New Oregon rules for e-liquid packaging went into effect Sept. 1, and they’re unlike anything anywhere else in the country. The vast majority of commercial e-liquid sold in the U.S. will be illegal to sell in Oregon, unless the labels and packaging is significantly altered.

According to the Oregon Health Authority, “An inhalant delivery system is packaged in a manner that is attractive to minors if because of the packaging’s presentation, shape, graphics, coloring or writing, it is likely to appeal to minors.” The rules follow a law that was passed by the state legislature in 2017.

“Inhalant delivery system” means a vaping product that can be used for either e-liquid or a cannabis vaporizer. Similar labeling rules apply to cannabis in all forms, although since edibles like candy and pastries are themselves legal, dispensaries would have little need to put a picture of, say, a cookie on a cookie’s label.

The list of images and words that can’t be used on e-liquid bottles and packaging is extensive. But, according to the state, the list is “non-exclusive” — which means that state regulators could add to it without warning.

This is the “non-exclusive list” of label image elements “likely to appeal to minors”:

  • Cartoons
  • Celebrities
  • Athletes
  • Mascots
  • “Fictitious characters played by people”
  • “Other people likely to appeal to minors”
  • Candy
  • Desserts
  • Soda
  • “Food or beverages with sweet flavors including fruit or alcohol”
  • “The shape of any animal, commercially recognizable toy, sports equipment, or commercially recognizable candy”

The state also prohibits the use of “terms or descriptive words for flavors that are likely to appeal to minors,” including:

  • Tart
  • Tangy
  • Sweet
  • Cool
  • Fire
  • Ice
  • Lit
  • Spiked
  • Poppin’
  • Juice
  • Candy
  • Desserts
  • Soda
  • Sweet flavors including fruit
  • Alcohol flavors

The prohibition on e-liquids “packaged in a manner that is attractive to minors” even applies to e-liquid that doesn’t contain nicotine. The regulators also specify that packaging — for e-liquids that contains nicotine and those that don’t — must be child-resistant too, although that’s already mandated by federal law for nicotine-containing products

The laws will be enforced by state officials doing random compliance inspections.The fines for non-compliance can be very stiff.
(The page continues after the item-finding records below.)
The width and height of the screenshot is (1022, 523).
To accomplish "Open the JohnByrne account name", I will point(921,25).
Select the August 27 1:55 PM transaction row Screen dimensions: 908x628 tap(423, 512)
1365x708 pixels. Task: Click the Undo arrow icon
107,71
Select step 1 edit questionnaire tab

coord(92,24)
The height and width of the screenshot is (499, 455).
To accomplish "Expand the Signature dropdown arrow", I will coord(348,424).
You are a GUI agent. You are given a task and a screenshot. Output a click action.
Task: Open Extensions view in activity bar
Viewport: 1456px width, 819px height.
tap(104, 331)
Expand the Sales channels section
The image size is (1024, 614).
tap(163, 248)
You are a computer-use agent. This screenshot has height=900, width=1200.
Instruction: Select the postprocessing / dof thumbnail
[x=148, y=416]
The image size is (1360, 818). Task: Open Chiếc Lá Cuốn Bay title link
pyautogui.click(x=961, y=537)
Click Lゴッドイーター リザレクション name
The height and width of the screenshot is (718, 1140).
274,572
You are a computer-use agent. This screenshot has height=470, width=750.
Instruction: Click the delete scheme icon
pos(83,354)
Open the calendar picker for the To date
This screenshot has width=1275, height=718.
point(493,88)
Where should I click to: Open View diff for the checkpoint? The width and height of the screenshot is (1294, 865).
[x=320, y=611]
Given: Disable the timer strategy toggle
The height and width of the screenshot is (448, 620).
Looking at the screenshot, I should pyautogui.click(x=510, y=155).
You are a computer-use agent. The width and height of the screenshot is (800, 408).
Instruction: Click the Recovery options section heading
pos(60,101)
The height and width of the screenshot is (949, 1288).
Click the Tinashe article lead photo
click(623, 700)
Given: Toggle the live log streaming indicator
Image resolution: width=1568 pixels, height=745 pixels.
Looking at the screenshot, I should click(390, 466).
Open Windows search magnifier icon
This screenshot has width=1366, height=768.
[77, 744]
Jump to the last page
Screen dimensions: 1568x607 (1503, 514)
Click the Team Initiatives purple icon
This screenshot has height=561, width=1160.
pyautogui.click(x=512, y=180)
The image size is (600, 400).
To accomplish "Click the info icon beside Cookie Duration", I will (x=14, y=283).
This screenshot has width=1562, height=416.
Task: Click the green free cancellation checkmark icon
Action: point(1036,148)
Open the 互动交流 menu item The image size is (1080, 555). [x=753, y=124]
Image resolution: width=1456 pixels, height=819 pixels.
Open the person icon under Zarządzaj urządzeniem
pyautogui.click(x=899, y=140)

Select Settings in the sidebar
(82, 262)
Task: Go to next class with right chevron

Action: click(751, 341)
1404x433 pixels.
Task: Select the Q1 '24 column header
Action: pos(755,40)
First violations are addressed with a warning letter, but after that the penalties grow. And each bottle that’s mislabeled is a separate violation.

  • Minimum of $500 for the second violation within a 24-month period of the first violation
  • Minimum of $800 for the third violation within a 24-month period of the second violation
  • Minimum of $2000 for the fourth violation within a 24-month period of the third violation
  • Minimum of $8000 for the fifth violation within a 36-month period of the fourth violation
  • Minimum of $15,000 for the sixth or subsequent violation within a 48-month period of the fifth violation

Since each bottle that breaks the rules counts separately, the fines could easily put a shop out of business. The limit for total fines issued during one inspection is $1,050,000!

With the vaping panic growing, and the FDA considering restrictions on e-liquid flavors, you can expect to see similar proposals coming from other state legislatures. There has never been a more important time for vape shops and juice manufacturers to join and participate in their state associations.